The Manitoba Court of Appeal’s recent decision in McCallum v Saputo, 2021 MBCA 62, provided a much needed confirmation of the status of the law in Manitoba with respect to an employer’s obligations to an employee when dismissing for cause.
The primary issue considered by the Court was whether an employer has a freestanding, actionable duty to investigate the circumstances of employee wrongdoing prior to dismissing the employee.
The plaintiff had been a long-term employee of Saputo when he was accused of stealing product from a customer. He reported this incident to his supervisor, explaining that he was taking the product for a social and did not have or use the proper paperwork. Saputo has a donation policy by which employees can request product donations. This was not followed by the employee.
Saputo’s client also banned the plaintiff from its stores, which made up a significant portion of the plaintiff’s sales territory.
Without conducting any further investigation into these allegations, Saputo terminated the plaintiff’s employment relying solely on what he had told his supervisor. At the time of termination, Saputo had no information about how much product was alleged to have been stolen, its condition, or if any other, non-Saputo products were taken. In fact, there was Saputo competitor product taken, as well as Saputo product which was not part of the plaintiff’s responsibility.
Law and Decision
The Manitoba Court of Appeal affirmed the law as set out in Middelkoop v Canada Safeway Limited, (2000 MBCA 62); specifically that there is no independent, actionable duty on an employer to investigate prior to termination of an employment relationship for cause. Of course, a specific clause in an employment contract or collective agreement could alter this principle.

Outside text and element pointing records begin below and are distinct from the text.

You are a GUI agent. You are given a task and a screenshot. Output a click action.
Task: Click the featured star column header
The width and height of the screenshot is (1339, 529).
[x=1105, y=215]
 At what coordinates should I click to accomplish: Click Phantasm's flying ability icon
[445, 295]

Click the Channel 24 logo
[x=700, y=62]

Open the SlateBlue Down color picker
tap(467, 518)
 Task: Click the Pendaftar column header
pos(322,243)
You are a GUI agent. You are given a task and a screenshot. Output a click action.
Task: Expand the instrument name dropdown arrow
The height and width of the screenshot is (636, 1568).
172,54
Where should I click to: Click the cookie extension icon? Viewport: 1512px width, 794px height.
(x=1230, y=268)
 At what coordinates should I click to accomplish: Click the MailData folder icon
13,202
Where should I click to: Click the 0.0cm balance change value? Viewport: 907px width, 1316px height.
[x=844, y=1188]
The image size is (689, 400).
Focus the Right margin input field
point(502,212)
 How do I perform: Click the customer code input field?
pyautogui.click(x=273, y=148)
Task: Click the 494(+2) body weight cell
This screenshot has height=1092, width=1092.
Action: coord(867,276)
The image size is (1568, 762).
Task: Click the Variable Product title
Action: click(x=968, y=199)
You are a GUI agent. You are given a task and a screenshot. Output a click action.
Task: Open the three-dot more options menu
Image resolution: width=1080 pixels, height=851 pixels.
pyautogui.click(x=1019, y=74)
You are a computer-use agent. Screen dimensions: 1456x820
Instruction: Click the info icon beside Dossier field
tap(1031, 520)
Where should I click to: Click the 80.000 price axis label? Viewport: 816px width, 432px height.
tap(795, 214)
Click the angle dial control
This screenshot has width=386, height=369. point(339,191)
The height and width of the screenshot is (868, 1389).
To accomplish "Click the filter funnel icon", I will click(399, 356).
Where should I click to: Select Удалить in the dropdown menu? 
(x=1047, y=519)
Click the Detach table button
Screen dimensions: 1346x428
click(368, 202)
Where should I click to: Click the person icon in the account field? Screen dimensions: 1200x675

The Court also set out that even though there is no requirement to do an investigation, this course of conduct carries risk to an employer. If an employer fails to establish just cause at trial and did not do an investigation, the employer may be liable for punitive damages for the manner of dismissal.
On another note, the Court affirmed the doctrine of after-acquired cause and that an employer may rely on conduct that is not discovered until after termination of an employment relationship in order to justify that termination.
Since there was no duty to investigate that was independently actionable, the appeal was dismissed. The trial judge had said that he did not rely on after-acquired cause to come to the conclusion that the plaintiff was not wrongfully dismissed and so consideration of after-acquired cause was not necessary to dismiss the appeal.
- An employer has no duty to investigate prior to dismissing an employee for just cause; however, failure to investigate may lead to additional liability for damages if the employer is not able to prove just cause at trial.
- The doctrine of after-acquired cause remains good law in Manitoba.